Extracted records:
"""

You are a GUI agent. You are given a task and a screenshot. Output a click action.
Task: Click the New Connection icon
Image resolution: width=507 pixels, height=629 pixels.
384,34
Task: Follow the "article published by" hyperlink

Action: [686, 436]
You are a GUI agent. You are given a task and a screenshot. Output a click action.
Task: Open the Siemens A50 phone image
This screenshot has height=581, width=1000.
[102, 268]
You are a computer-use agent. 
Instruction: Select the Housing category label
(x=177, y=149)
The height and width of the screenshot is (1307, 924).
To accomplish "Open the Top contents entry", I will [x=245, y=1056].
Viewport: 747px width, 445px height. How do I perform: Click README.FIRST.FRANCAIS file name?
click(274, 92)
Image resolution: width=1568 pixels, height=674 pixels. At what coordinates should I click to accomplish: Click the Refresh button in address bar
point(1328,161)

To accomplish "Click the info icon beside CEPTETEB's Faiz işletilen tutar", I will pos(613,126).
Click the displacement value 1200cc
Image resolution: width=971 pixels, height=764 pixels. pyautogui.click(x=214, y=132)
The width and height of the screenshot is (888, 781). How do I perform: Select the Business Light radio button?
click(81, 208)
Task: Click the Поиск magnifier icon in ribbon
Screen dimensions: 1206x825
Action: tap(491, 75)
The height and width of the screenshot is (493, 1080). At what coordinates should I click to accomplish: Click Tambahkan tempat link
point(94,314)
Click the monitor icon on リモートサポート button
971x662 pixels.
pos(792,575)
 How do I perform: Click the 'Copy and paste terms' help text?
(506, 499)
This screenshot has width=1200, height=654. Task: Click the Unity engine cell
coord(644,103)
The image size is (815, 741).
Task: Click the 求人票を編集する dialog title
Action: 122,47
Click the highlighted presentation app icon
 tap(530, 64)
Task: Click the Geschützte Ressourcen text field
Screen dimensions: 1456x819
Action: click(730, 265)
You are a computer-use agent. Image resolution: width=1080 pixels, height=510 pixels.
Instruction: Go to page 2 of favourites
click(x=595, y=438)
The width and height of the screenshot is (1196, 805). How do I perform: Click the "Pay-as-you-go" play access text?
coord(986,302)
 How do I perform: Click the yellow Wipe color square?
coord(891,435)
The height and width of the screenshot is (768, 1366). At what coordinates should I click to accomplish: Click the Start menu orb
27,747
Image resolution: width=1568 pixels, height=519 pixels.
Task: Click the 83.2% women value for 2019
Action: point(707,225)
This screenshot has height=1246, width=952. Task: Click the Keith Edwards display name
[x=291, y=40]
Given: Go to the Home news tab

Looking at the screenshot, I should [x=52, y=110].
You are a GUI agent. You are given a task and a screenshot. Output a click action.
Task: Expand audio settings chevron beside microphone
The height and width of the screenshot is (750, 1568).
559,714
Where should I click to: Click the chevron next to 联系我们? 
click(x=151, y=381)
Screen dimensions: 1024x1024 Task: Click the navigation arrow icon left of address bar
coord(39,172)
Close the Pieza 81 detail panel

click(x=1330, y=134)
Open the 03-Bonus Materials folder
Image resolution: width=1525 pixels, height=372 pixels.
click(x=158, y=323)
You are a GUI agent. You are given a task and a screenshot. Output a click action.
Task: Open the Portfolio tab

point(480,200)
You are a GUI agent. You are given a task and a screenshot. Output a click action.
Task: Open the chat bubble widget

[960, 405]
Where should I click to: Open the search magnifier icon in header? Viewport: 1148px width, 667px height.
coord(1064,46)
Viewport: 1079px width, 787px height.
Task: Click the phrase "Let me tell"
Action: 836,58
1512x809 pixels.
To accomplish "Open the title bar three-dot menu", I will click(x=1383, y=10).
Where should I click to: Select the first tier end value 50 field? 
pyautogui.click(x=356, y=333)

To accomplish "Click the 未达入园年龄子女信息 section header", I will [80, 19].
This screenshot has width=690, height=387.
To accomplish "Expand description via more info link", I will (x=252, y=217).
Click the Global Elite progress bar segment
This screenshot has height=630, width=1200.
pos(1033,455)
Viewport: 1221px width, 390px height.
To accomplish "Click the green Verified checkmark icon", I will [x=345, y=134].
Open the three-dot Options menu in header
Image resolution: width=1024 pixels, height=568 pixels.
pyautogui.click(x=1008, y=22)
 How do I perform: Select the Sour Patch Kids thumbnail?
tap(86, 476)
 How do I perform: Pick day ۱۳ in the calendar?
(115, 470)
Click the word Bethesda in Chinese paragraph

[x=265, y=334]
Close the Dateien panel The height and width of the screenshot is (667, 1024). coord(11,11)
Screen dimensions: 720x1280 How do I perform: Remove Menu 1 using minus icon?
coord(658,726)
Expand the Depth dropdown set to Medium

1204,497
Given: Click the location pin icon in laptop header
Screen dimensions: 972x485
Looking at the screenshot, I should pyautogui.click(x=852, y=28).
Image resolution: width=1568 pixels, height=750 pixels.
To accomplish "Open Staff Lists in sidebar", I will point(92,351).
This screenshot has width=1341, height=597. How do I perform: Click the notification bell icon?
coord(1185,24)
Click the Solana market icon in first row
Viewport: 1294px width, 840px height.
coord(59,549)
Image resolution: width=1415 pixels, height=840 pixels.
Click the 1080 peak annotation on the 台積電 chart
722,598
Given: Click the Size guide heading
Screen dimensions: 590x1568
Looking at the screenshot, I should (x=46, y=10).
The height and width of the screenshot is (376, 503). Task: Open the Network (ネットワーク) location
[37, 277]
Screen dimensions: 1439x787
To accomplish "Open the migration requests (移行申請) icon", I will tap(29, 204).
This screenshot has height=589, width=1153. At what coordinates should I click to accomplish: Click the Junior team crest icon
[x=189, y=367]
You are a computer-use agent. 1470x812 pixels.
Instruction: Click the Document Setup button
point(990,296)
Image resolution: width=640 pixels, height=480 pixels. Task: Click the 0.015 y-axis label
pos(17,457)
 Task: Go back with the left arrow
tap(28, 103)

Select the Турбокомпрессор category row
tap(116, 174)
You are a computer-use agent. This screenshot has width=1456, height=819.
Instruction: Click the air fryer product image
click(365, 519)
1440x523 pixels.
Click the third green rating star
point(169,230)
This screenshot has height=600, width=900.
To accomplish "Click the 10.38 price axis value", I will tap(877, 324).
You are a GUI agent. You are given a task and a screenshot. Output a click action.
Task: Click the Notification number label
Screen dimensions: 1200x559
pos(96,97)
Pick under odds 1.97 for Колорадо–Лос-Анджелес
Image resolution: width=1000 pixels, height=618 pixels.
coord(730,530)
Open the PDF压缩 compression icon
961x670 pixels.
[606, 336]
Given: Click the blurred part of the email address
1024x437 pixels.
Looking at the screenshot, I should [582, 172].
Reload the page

"""

_What is being asked_: Pull out all lines from the entries above in which the word "info" appears.

_Result_:
To accomplish "Click the info icon beside CEPTETEB's Faiz işletilen tutar", I will pos(613,126).
To accomplish "Expand description via more info link", I will (x=252, y=217).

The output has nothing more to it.